SPX managed to finish a very negative month on a positive note, as the last two trading sessions successfully cut its negative performance to just -6.0%. Yet, as to whether the market has officially bottomed for the Winter, two areas look important on the upside: 1) 4519-20 would allow these two measured moves off the bottom to be Equal. 2) 4582 lies at 1/10/22 intra-day lows. Exceeding this would drive prices back to new all-time high territory. Until then, I suspect this will prove to be a “Two-steps forward, One-step Back” type bounce.
Overall, it looks right to have a positive bias on US Equities into March for an above-average snapback. Yet the one negative concern is a tough-to-reconcile Elliott-wave pattern that still shows the most probable scenario as hourly SPX being in a Wave 4 type formation. Regardless of whether markets have officially bottomed, a long stance looks right, looking to buy dips if given the chance in the week(s) to come. Being above SPX 4450 certainly has allowed for a price surge higher. This will benefit price momentum; Yet for true technical confidence, 4582 needs to be exceeded.
Philly Semiconductor index looks to have bottomed where it needed to
Semi stocks look to be roaring back with a vengeance after their early ~20% decline since 12/27 peaks. The latest 7% $SOX rally in just two trading days gives some near-term conviction that this particular sub-sector within Technology is finally bottoming out. Rallies look likely to 3676.77, which should have importance in causing resistance to this bounce. At present, stocks like NVDA, AMD, NXPI, KLAC, QRVO, LRCX all bounced more than 5% in Monday’s trading to finish the end of January. These stocks all experienced meaningful near-term setbacks, though the larger structure remains in good technical shape.
China kicking off its Lunar New Year with a very bullish rally
China’s recovery was sufficient enough to climb back above initial resistance which was thought to be the first meaningful challenge to its recovery. The KraneShares CSI China Internet ETF (KWEB) managed to gain +9.7% during Monday’s session, which successfully recouped 35.72, the area near 1/18/22’s swing lows. This gives conviction that a move back above $40 likely happens during the month of February.

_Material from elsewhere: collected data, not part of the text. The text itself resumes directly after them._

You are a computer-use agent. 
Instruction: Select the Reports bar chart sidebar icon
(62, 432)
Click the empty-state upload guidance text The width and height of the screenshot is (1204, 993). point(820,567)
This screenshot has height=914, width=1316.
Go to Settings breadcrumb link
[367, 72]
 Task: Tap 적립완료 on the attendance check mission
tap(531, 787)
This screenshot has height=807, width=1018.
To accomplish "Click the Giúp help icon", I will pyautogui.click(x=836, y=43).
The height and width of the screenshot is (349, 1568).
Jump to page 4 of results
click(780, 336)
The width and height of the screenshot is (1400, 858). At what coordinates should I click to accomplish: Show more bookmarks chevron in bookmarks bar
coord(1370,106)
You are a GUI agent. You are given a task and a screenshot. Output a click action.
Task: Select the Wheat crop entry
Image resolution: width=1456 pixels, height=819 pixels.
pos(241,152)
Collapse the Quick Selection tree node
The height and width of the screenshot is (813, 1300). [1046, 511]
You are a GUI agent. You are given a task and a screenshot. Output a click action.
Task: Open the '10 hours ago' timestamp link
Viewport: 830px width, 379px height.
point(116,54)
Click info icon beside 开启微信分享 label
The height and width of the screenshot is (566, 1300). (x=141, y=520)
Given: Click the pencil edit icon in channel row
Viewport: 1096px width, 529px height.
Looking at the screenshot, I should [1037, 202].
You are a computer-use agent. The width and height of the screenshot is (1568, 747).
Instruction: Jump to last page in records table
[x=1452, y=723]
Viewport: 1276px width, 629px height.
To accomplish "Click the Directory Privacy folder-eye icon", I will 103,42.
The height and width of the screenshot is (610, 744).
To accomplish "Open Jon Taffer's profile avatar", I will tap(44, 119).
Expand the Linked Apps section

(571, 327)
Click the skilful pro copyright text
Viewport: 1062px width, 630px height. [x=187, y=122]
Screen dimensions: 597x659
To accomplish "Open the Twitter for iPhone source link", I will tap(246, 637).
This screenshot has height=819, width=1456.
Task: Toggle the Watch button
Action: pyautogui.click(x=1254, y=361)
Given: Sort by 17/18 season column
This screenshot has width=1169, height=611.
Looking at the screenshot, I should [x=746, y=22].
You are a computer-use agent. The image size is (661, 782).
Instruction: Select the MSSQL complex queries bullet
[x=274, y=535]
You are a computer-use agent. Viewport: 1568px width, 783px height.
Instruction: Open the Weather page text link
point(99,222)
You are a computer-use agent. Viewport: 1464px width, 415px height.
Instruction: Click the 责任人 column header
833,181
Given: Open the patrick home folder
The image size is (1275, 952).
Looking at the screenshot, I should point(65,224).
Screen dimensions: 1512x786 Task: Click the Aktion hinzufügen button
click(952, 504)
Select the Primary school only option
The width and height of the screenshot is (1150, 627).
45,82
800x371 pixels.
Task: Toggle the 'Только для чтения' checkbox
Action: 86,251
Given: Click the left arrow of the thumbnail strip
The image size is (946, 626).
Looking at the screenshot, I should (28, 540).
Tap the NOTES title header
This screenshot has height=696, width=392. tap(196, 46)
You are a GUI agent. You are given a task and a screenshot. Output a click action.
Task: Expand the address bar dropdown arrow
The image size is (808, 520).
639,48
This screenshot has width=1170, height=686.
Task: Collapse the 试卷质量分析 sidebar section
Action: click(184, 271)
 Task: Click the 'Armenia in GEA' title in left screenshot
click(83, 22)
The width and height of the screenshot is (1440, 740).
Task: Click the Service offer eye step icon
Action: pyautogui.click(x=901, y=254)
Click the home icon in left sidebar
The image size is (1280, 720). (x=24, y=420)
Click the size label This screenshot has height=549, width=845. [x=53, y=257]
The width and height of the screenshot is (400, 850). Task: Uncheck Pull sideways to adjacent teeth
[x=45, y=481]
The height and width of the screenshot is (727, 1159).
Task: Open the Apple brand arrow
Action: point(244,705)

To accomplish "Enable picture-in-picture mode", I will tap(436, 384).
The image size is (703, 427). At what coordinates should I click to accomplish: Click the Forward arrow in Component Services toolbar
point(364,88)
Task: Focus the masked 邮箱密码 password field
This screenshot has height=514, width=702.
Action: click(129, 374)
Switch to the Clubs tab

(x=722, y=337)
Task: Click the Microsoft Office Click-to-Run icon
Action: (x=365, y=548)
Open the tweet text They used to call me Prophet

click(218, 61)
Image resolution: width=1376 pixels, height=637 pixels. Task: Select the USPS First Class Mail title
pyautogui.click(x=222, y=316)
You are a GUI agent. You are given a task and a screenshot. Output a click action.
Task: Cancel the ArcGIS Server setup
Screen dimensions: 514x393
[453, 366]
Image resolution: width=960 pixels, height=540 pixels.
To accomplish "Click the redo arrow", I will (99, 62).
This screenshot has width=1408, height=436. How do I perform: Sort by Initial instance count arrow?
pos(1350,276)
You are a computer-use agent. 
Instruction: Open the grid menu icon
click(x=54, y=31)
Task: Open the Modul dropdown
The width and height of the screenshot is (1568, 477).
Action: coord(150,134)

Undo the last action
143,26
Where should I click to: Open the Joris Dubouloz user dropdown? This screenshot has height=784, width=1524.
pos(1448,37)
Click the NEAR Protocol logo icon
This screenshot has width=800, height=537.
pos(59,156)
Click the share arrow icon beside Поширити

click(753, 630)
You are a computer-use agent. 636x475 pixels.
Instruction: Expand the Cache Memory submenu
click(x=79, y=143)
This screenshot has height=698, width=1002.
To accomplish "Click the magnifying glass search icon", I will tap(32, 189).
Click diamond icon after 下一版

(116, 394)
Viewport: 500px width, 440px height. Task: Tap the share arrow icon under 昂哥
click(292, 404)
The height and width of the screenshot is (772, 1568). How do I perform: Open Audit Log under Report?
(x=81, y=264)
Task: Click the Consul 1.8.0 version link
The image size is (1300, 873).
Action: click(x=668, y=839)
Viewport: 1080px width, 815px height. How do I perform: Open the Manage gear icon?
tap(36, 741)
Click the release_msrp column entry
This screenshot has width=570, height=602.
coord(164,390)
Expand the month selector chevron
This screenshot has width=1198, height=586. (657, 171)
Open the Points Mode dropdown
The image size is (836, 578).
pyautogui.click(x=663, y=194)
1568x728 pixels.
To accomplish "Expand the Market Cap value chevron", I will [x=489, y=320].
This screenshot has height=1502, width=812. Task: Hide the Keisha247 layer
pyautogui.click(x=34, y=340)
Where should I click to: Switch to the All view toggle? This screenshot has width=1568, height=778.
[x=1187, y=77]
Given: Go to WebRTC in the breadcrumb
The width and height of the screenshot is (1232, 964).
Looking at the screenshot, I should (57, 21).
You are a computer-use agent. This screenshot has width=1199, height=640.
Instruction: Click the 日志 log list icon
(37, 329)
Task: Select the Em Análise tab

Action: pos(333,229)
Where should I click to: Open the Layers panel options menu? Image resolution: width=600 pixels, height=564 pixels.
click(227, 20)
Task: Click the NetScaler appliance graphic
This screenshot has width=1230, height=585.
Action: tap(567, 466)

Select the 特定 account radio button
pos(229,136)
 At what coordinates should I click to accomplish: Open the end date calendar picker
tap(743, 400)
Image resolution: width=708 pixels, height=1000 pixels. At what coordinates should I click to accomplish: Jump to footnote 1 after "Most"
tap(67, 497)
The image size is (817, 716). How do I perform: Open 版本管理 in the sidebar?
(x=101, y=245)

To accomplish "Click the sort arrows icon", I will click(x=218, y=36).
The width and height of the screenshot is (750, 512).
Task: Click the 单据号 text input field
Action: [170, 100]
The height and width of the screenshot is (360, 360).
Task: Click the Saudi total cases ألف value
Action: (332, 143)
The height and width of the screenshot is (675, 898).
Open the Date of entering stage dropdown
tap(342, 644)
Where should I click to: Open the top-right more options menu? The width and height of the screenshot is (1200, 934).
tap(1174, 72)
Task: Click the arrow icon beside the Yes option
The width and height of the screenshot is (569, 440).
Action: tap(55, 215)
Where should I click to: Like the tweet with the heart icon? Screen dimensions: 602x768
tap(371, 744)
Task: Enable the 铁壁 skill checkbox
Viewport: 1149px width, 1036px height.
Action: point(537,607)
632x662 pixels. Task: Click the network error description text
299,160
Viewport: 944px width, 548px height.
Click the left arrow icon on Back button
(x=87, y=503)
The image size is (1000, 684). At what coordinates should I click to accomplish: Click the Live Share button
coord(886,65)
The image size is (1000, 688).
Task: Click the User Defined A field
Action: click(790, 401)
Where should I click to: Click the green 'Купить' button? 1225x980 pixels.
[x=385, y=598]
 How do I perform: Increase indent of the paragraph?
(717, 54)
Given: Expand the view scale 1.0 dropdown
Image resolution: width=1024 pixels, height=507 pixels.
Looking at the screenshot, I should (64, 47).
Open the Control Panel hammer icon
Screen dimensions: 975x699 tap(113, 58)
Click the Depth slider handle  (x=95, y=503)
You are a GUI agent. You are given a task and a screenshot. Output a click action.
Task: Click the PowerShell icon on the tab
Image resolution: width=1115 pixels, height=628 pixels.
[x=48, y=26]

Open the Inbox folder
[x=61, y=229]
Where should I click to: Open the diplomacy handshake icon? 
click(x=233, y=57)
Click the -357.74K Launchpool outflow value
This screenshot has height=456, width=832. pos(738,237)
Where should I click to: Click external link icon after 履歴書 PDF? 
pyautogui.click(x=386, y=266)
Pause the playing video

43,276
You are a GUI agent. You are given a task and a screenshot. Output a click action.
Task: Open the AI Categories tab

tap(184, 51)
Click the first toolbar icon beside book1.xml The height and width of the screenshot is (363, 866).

While RSI on hourly charts has grown extended, it’s thought that Monday’s rally in $KWEB helps this rally up to initial Fibonacci targets near $60. This sounds extreme from a percentage standpoint, but represents a mere 38.2% retracement of what this has lost since February 2021. Lows near 32.87 will be equally important to hold to keep this bounce intact. While not expected to be tested right away, this level serves as a risk level for longs.
Emerging Markets showing more proof of “turning the corner” Finally, it’s worth revisiting the $EEM vs $IDEV ratio pair, as a gauge for Emerging market strength. The Ishares MSCI Emerging Index fund, on a relative basis vs the Ishares Core MSCI International Developed Markets ETF. Technically this had begun to give some indication of bottoming out last month, but now has officially broken out of downtrends extending back since February 2021, or 11 months ago. Given China and Brazil’s successful stabilization and push off the lows, this will be an area to overweight in the weeks/months to come. Note: the formerly strongest areas of Emerging Markets (EM) like Taiwan, haven’t shown the same degree of gains as China or Brazil in recent days, so these latter two countries would be a bigger area of focus for Overweights for rallies into the Spring.